The Eurosystem – comprising the European Central Bank and the 15 national central banks of the euro area – and the central banks and monetary agencies of member states of the Gulf Cooperation Council (GCC)  held a high-level seminar on 12 March 2008 in Mainz, Germany. The seminar, hosted by the Deutsche Bundesbank, was attended by governors and high-level representatives of the Eurosystem and the GCC countries’ central banks and monetary agencies, as well as representatives of the European Commission and the GCC Secretariat General.
The purpose of the seminar was to further strengthen the dialogue and enhance relations between the Eurosystem and the central banks and monetary agencies of the GCC, which have intensified in recent years. The main issues addressed at the seminar pertained to recent economic developments in the GCC countries and the euro area and to the increasingly important role of the GCC countries in the global economy.
Welcoming the seminar participants, ECB President Jean-Claude Trichet emphasised the dynamic economic development in the GCC countries over recent years, which has turned the region into a pole of global economic growth.
In the opening remarks, Deutsche Bundesbank President Axel Weber stressed that the GCC region has emerged as a major player in international financial markets and is part of the international community’s approach to ensure an orderly unwinding of global imbalances .
In his address, the Chairman of the GCC Committee of Governors and Governor of the Qatar Central Bank, Abdulla Bin Saoud Al-Thani, discussed recent progress and the challenges ahead in economic and monetary integration among the GCC countries.
Seminar discussions focused on the following main topics:
Seminar participants reviewed the dynamic economic development of the GCC countries over recent years, which has been characterised by buoyant real GDP growth and large fiscal and current account surpluses in the wake of high oil prices. They noted the robust dynamics of the private non-oil sector in the region and progress in economic diversification and financial sector development. Seminar participants exchanged views on the sources of inflationary pressures in GCC countries and policies to address them. They also discussed economic developments in the euro area.

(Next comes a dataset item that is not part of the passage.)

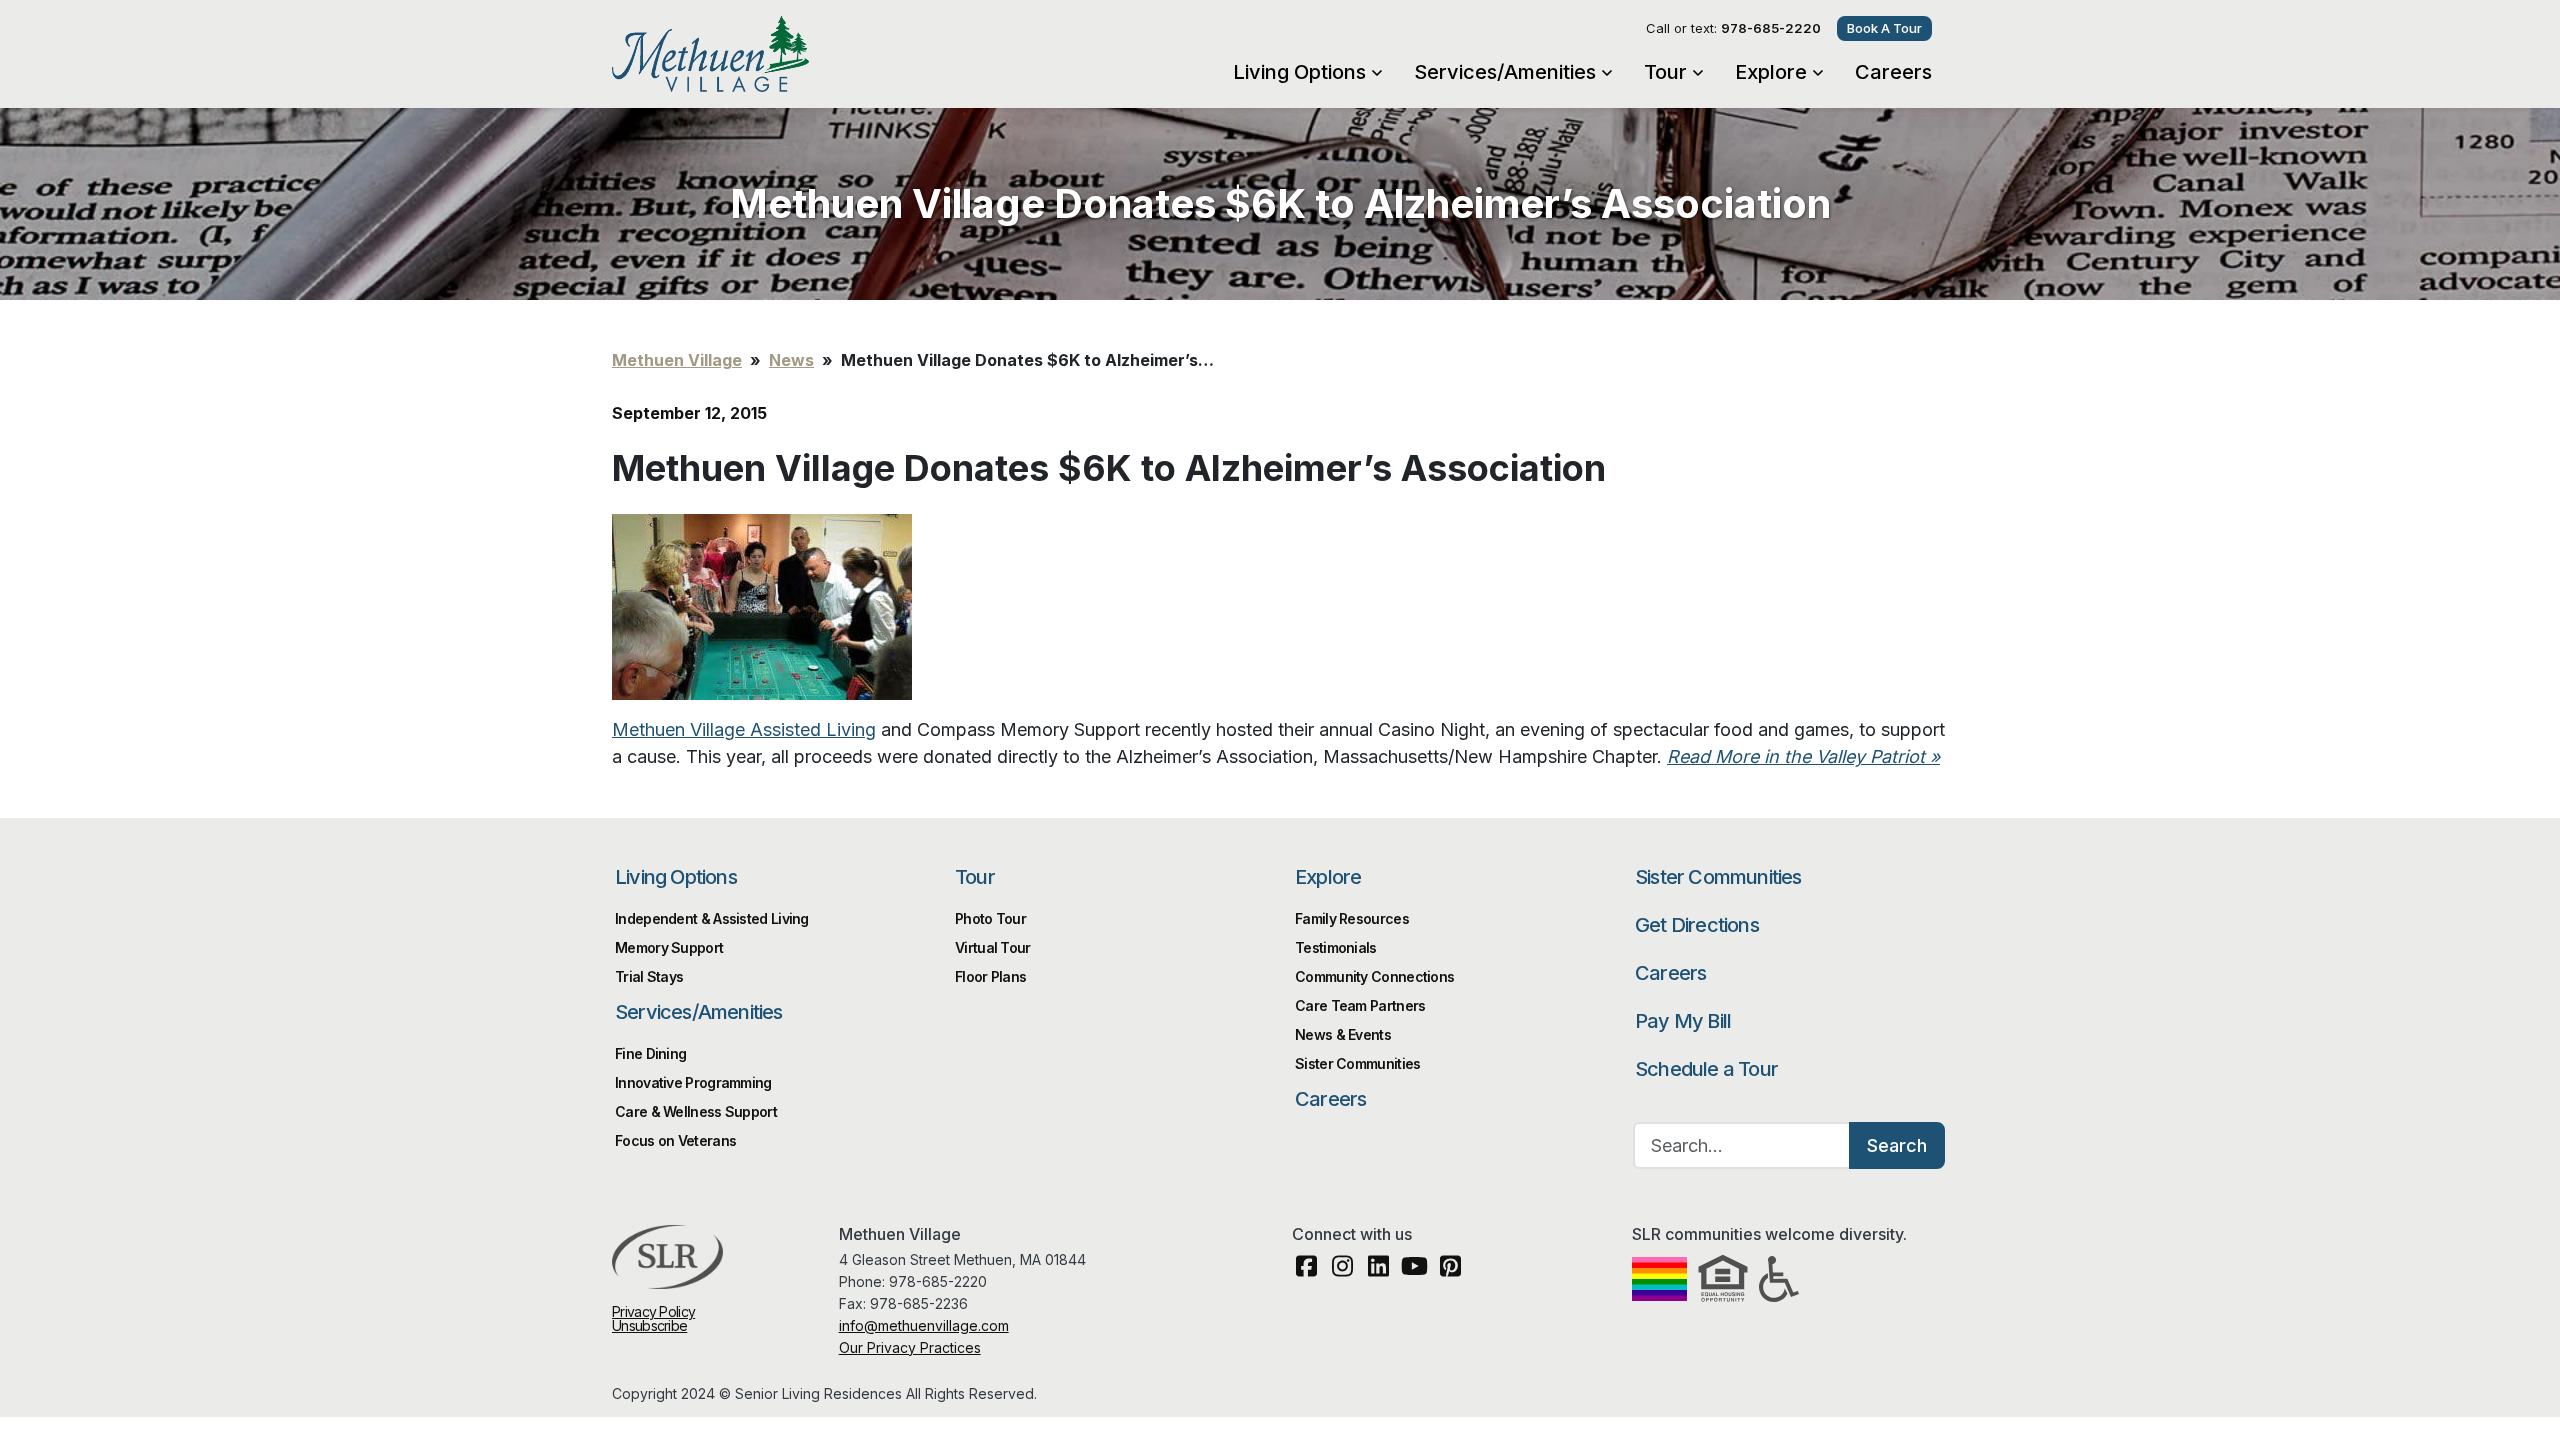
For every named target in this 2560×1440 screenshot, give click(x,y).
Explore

Seminar participants noted the increasingly important role of the GCC countries in international financial markets, with the GCC region having emerged as a major net supplier of capital on a global scale, second only to East Asian countries. They also discussed the configuration of global current account imbalances, of which oil-exporting countries form a part, and the international community’s policy approach to ensure an orderly unwinding of global imbalances. Seminar participants also exchanged views on issues related to sovereign wealth funds (SWFs) given that the GCC region is home to some of the world’s largest SWFs.
The participants also discussed the GCC countries’ key role in international energy markets. It was noted that the region’s importance will further increase in the future given its endowment with large oil and gas reserves, combined with relatively low exploration and exploitation costs. At the same time, oil import dependency is expected to increase in mature and emerging market economies as a result of rising consumption and/or the depletion of domestic reserves.
 The GCC member states are Bahrain, Kuwait, Oman, Qatar, Saudi Arabia and the United Arab Emirates.